Boxing legend Steward dies


Associated Press

Detroit

Emanuel Steward, the owner of the legendary Kronk Gym and a standout trainer for boxers including Thomas Hearns, Evander Holyfield and Oscar De La Hoya, died Thursday. He was 68.

Victoria Kirton, Steward’s executive assistant, said Steward died Thursday at a Chicago hospital. She did not disclose the cause of death.

Steward trained, helped train or managed some of the greatest fighters of the past 40 years out of the Kronk, a dingy, overheated basement gym that produced world champions like Hearns, Sugar Ray Leonard and Lennox Lewis.
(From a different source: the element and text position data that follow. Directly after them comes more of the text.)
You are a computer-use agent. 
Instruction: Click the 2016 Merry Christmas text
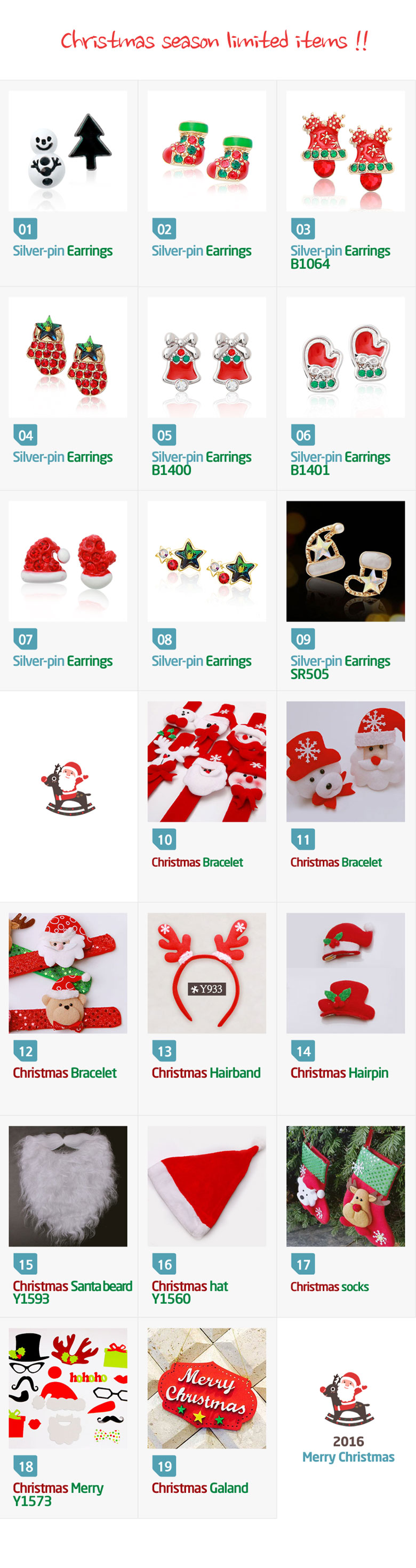[348, 1449]
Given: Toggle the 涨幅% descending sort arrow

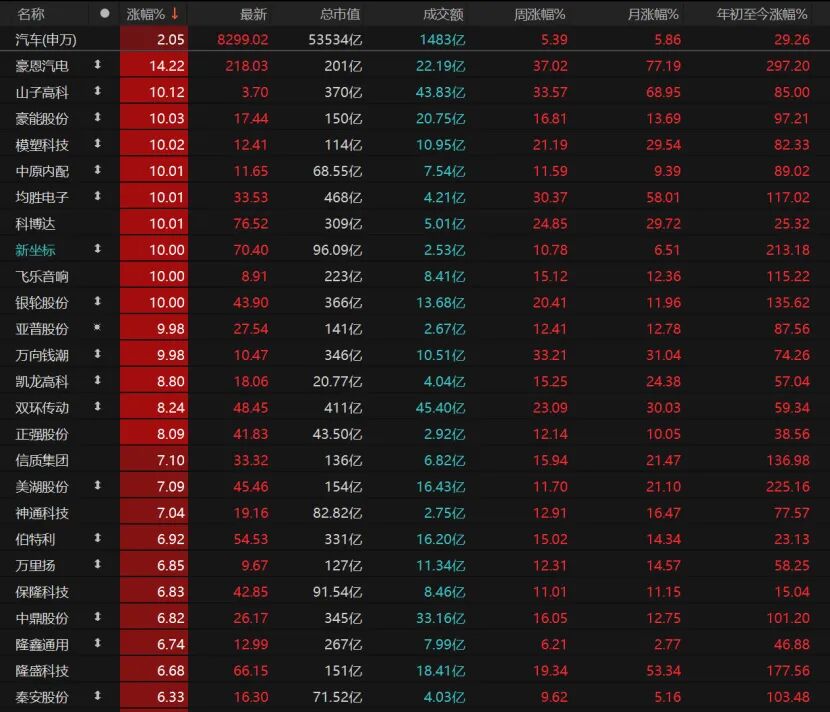Looking at the screenshot, I should (176, 14).
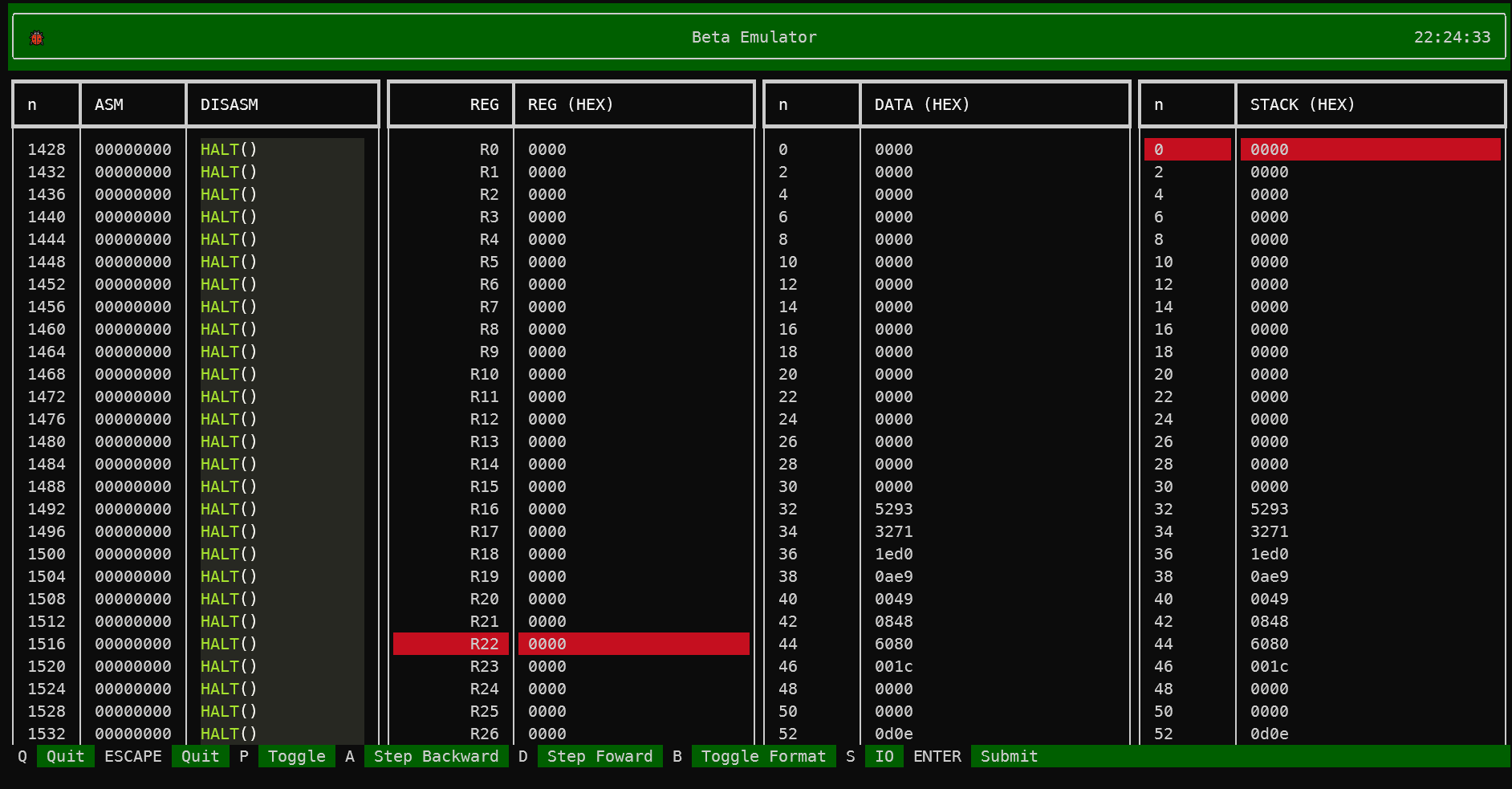Click the clock display in header
Screen dimensions: 1512x789
[x=1452, y=37]

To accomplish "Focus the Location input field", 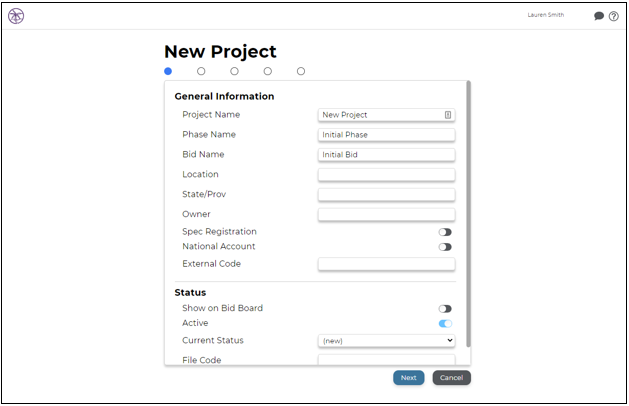I will click(x=387, y=175).
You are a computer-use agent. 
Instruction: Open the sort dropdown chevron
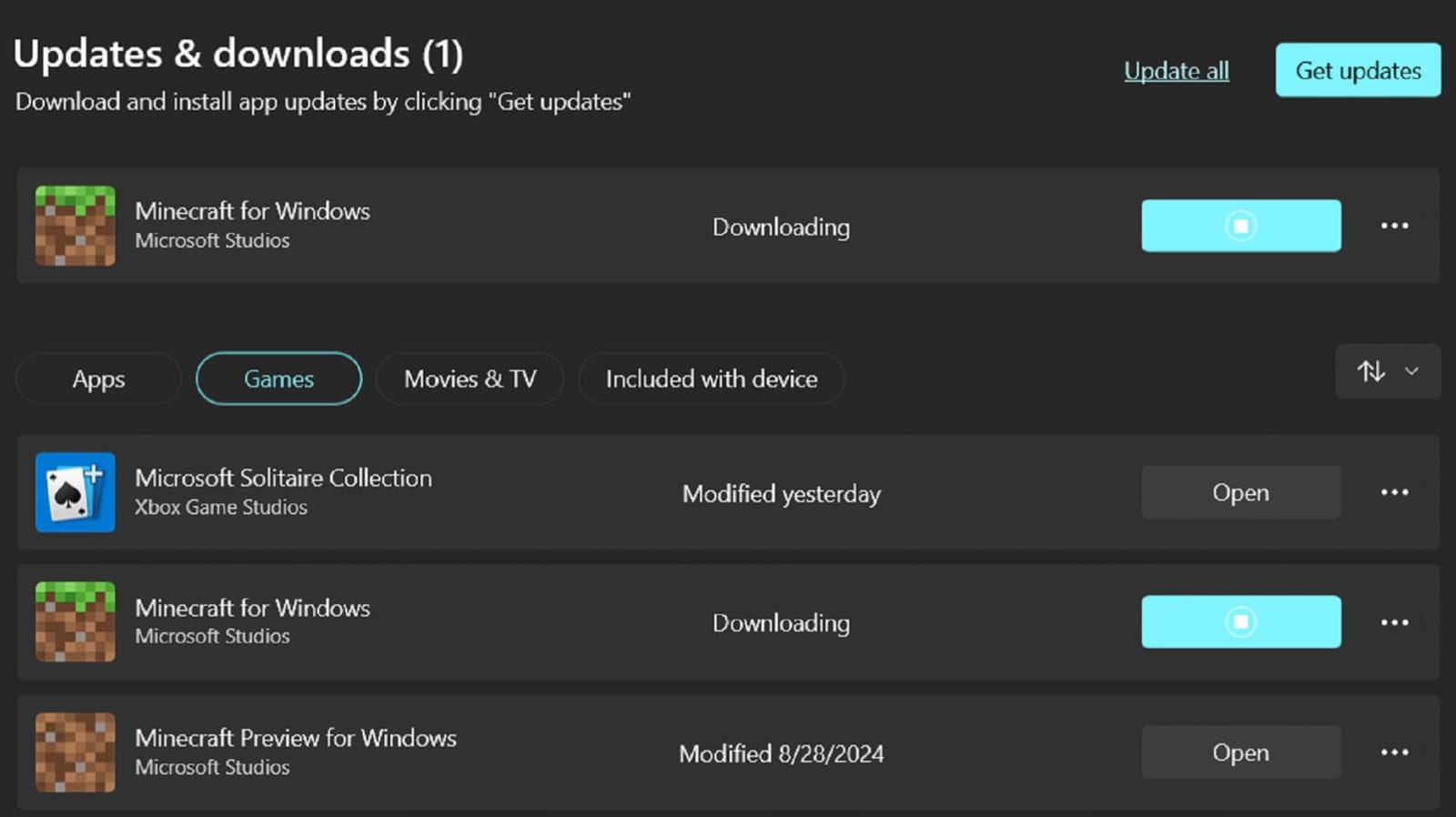point(1411,371)
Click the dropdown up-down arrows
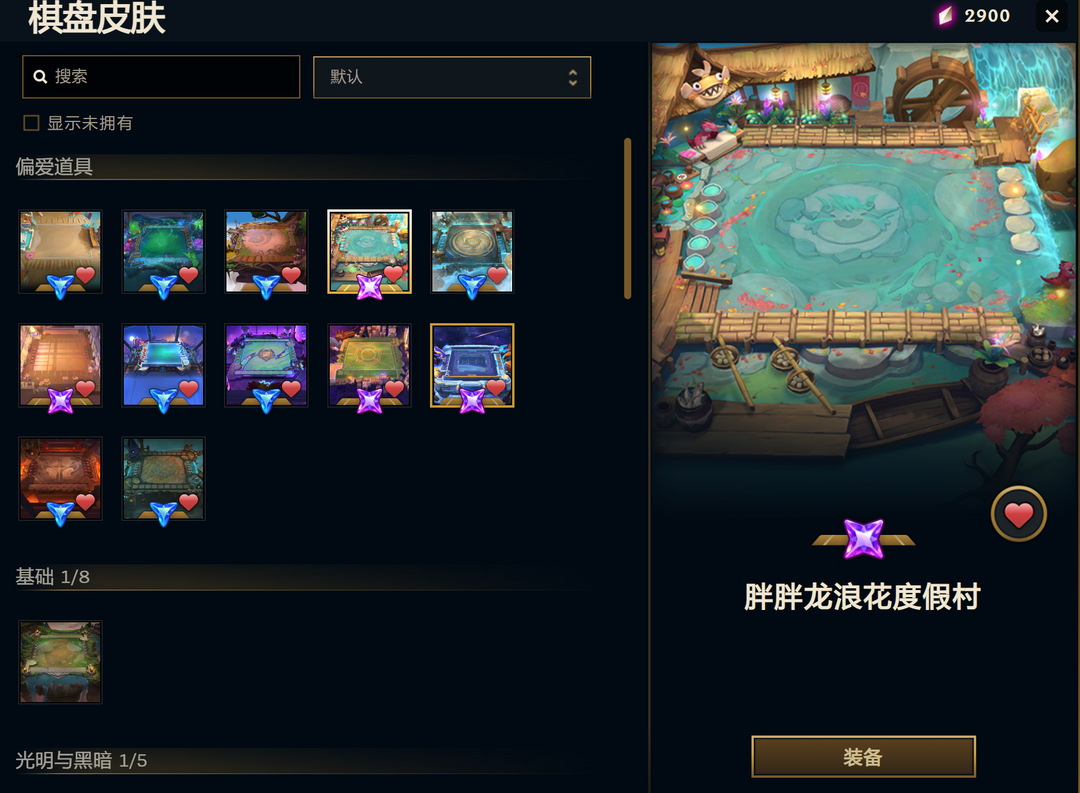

Steward was born in West Virginia and moved at the age of 12 to Detroit. In 1963, an 18-year old Steward, fighting as a bantamweight, won the national Golden Gloves tournament. It was Hearns who really put Kronk — and Steward — on the map. The Hitman was the first man to win titles in four divisions — he won five overall — and topped his 155-8 amateur record by going 61-5-1 with 48 knockouts as a pro.

“He brought the very, very best out of me,” Hearns once said of Steward.

The gym for years was seen as a way to keep kids out of trouble and off the streets in southwestern Detroit. In 2006, Detroit shut down the recreation center that houses the gym because of a major budget shortfall.